As annoying as it can be to listen to persistent people try to talk their way inside on a busy night, it can be equally as amusing to listen to some of the things people in line say when you’re standing out there with them.
Imagine a very cold night in February, around 9 p.m., with a line about ten people deep. A cute young girl struts past the entire line as if she owns the place and pulls open the door.
Cute Young Girl: "I’m here with a bachelorette party. Do we have to wait?"
Doorguy, looking exasperated: "Uh, yeah. Everyone waits."
Cute Young Girl, looking confused: "I don’t understand. I’m with a bachelorette party."

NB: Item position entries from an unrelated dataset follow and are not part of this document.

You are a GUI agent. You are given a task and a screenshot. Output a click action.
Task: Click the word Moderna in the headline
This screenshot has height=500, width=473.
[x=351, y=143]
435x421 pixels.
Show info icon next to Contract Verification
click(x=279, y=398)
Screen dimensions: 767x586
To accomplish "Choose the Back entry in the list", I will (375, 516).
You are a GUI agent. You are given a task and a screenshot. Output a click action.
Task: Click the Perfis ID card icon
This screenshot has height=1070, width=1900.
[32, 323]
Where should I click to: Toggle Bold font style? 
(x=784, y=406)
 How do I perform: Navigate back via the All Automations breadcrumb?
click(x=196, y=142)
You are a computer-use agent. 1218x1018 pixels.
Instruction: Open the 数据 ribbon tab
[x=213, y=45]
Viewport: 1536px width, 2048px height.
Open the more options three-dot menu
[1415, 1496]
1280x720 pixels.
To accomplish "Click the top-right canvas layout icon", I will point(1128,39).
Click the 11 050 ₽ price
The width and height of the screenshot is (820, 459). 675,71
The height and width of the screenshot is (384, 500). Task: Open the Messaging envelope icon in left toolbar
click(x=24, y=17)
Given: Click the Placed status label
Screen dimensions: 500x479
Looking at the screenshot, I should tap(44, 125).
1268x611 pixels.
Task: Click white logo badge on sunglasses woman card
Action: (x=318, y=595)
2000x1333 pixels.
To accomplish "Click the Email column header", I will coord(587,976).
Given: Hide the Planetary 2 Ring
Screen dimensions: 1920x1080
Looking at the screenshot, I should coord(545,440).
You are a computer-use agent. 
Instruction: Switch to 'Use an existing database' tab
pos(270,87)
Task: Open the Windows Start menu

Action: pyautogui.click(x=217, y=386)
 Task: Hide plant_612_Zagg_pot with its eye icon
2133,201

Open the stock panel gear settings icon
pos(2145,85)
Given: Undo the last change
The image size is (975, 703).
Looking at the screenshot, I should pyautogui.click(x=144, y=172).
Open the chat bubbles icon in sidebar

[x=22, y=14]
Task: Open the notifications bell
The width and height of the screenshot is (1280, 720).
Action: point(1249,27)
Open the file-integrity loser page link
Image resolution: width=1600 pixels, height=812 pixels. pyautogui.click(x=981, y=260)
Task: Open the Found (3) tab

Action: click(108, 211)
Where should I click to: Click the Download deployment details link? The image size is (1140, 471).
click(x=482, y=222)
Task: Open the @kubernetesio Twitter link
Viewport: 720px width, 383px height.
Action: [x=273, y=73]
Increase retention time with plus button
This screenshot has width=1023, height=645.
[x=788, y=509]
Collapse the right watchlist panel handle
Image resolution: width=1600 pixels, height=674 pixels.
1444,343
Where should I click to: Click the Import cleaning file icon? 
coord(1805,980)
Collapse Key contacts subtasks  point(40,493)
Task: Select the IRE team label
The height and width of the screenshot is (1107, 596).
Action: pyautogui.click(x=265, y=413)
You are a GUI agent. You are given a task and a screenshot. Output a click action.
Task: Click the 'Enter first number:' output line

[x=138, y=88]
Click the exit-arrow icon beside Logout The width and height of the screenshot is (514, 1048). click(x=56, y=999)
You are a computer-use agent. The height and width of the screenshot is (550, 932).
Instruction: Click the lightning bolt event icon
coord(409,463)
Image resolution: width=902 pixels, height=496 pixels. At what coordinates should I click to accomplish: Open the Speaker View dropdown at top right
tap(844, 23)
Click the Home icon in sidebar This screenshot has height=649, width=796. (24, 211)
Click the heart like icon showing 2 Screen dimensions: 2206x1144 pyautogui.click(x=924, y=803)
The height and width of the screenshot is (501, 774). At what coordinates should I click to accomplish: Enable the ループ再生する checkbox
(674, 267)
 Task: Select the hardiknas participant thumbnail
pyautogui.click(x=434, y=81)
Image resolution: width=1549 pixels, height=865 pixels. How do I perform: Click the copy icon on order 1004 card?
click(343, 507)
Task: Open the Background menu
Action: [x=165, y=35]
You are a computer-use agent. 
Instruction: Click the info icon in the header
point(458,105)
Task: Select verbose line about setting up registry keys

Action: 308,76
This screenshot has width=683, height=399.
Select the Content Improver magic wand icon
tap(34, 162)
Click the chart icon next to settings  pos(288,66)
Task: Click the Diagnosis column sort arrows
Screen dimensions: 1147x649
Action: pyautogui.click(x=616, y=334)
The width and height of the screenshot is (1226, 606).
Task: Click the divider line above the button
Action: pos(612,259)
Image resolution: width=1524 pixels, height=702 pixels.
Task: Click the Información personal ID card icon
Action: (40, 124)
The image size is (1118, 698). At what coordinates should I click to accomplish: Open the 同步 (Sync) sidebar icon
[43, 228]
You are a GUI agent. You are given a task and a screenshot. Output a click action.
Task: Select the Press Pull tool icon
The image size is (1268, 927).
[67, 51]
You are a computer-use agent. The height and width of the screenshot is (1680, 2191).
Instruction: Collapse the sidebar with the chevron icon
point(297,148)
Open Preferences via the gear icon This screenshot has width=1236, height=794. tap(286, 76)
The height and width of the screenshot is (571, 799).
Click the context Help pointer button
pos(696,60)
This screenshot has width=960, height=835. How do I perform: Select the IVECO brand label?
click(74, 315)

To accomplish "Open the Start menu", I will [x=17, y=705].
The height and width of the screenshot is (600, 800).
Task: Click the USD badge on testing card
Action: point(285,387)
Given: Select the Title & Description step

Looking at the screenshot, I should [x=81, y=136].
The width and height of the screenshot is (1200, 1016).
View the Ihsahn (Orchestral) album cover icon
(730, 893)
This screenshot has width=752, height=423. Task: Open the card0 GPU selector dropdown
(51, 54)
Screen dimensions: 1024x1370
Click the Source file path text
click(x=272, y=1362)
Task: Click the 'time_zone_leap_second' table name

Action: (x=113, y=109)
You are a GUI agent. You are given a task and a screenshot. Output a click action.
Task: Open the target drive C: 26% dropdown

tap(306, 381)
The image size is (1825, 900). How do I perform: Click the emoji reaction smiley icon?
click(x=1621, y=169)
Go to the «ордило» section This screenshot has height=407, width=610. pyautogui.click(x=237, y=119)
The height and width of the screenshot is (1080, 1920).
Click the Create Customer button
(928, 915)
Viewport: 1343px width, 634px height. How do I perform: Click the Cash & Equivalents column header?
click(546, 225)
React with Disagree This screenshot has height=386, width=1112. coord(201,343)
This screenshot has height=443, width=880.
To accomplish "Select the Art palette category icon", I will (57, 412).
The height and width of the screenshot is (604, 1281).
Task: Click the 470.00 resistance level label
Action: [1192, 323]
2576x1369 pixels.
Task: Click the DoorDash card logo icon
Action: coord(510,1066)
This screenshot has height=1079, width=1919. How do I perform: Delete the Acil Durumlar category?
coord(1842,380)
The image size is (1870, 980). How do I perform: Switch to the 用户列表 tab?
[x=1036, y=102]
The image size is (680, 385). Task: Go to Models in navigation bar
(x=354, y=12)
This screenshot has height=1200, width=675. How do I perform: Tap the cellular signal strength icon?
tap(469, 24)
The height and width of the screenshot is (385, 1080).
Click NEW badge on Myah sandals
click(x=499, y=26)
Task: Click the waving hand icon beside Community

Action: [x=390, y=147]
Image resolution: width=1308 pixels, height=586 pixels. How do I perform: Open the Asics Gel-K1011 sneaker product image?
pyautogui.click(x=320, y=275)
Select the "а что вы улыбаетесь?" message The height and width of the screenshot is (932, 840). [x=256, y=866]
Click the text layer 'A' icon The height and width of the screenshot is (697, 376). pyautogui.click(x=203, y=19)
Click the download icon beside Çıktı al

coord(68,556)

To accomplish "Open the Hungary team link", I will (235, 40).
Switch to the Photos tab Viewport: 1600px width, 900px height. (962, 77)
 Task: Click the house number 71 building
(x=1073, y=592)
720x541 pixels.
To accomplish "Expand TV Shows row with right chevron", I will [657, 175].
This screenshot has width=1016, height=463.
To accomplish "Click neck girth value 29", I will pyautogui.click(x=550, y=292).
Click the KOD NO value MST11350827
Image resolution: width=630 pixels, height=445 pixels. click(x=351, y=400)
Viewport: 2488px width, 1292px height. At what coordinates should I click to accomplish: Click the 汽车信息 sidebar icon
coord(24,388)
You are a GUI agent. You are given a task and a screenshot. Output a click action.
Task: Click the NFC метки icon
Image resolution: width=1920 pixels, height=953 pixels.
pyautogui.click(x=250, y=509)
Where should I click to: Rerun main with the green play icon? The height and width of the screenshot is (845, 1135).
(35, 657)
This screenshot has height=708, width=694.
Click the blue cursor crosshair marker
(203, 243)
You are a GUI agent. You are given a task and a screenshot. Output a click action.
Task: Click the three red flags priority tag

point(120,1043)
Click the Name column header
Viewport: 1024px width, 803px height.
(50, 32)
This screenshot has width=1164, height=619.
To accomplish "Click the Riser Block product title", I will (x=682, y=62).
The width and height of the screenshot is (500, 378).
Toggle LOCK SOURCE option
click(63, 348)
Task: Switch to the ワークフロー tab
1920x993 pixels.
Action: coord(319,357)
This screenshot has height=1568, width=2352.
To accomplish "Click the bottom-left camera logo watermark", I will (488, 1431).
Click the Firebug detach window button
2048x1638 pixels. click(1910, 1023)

At another point, a small group of about five college-aged kids walk up to the line, alternately complaining about how freezing it is and how mad they are that there is a line, although it’s a short line of only a couple people. They are apparently having some type of theme party night that required clothing normally inappropriate for February, and none of them are wearing coats.
The group quickly decides to leave one brave soul standing in line to try to save five spots, while the rest of them head over to Henry’s to warm up and wait for him to call them back when the line moves. It’s not more than five minutes when, sure enough, a few people start to leave and the line begins to move, and costume boy ends up at the front.
Doorguy: "OK, I can get three people in now."
Costume Boy: "Hold on, I need to call my friends back over from next door, and is there any way all five of us can come in?"
Doorguy: "Look, if they aren’t here in line, they can’t get in. There’s people behind you waiting."
Costume boy isn’t happy that he couldn’t save spots in line for his friends. The people in line behind him, however, are happy that he decides to leave since they can get in that much sooner. I kind of felt sorry for him; he was really nice. I almost offered to buy his group a round of shots as a goodwill gesture if they came back later.